As the developments surrounding the election demonstrated, Guyana’s electoral architecture is incapable of producing elections and electoral outcomes which are acceptable to all political sides. This is a fact that must be taken into consideration when treating with electoral reform. Hence the WPA is outraged that the government would produce draft amendments without first engaging in meaningful consultations with the political opposition and related Civil Society organizations. It is obscene that a major contestant would arrogate unto itself the role of sole source of wisdom on this issue—a clear contradiction of democratic norms in a plural society.

The list of amendments reads more like a recipe for punishment rather than a serious document that attempts to grapple with an important area of our political landscape. The penalties proposed are most draconian and have no place in a democratic space. One cannot help drawing a relationship between the ongoing prosecution of senior GECOM staff and the stiff penalties being proposed. WPA reiterates that the purpose of electoral reform should not be settling scores with political opponents. It is an abuse of executive privilege. The Attorney General’s assertion during an interview with Demerara Waves Radio that irreconcilable differences would be settled in the National Assembly reveals a deliberate intention to use the government’s legislative majority to ram the amendments down the throat of the country.

WPA observes with alarm the exclusion of key elements of electoral reform from the PPP’s proposal. Issues such as the tension between the National Registration Act and the Representation of the People Act, Campaign Finance reform, GECOM’s structure, and the make-up of our hybrid National Assembly are not addressed in the draft amendments. As regards the latter, WPA views the proposal to breakup Region 4 into four sub-districts as a thinly veiled effort to appropriate the benefits of the First-Past- the-Post system. If as the AG has argued, the proposed changes are administrative, why not let GECOM make them? Why make those changes in one densely populated region and not others?

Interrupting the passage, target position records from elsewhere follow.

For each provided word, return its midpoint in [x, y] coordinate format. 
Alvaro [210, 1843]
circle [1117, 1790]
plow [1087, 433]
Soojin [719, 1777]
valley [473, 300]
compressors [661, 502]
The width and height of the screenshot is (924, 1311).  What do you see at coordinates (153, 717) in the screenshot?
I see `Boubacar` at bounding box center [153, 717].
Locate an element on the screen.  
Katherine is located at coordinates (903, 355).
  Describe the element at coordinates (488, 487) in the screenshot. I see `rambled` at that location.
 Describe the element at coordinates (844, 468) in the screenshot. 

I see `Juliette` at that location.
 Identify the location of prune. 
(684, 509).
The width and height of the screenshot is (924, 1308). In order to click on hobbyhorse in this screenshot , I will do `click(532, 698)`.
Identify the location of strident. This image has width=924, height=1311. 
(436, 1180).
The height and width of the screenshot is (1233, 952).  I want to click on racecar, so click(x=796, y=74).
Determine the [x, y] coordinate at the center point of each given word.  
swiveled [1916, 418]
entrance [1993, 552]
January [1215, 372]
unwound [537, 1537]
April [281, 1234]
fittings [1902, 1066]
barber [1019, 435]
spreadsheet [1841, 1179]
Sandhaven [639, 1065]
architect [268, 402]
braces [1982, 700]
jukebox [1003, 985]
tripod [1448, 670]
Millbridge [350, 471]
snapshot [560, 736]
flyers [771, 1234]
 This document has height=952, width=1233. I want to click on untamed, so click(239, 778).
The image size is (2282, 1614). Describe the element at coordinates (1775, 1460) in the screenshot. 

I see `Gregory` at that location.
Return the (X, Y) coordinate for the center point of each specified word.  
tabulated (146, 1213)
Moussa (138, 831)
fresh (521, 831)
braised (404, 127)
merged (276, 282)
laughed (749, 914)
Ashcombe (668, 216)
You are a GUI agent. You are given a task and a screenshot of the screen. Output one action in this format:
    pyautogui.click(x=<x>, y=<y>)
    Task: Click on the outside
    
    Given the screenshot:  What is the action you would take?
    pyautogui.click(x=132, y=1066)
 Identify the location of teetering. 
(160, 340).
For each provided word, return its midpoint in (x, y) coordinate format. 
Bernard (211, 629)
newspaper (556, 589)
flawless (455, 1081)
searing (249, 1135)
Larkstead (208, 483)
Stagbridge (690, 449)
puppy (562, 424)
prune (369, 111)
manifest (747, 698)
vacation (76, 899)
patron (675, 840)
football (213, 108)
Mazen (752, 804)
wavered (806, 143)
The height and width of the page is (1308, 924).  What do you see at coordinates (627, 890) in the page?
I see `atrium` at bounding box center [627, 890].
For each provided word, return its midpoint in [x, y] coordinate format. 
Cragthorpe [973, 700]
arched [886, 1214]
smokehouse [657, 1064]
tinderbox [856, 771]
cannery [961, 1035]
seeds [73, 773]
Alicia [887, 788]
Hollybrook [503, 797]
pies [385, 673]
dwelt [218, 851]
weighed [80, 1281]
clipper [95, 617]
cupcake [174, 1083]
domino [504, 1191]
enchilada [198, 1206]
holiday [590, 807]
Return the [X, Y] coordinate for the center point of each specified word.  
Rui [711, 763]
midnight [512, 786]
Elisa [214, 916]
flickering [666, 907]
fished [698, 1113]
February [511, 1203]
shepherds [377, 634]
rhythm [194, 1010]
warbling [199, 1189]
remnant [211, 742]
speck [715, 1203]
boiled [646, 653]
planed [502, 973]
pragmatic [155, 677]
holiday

WPA urges the PPP to withdraw the proposals and as a start adopt a more inclusive approach. This should be followed by the widest consultations aimed at consensus rather that further confrontation. At a minimum the opposition parties, GECOM, the Bar Association and other electoral and constitutional advocacy groups should be involved in the initial consultations. Failure to walk that path would further widen the gulf between the political camps. The PPP has to recognize that in the circumstances, it cannot continue to read its mandate in sweeping terms. In the end, the entire country suffers.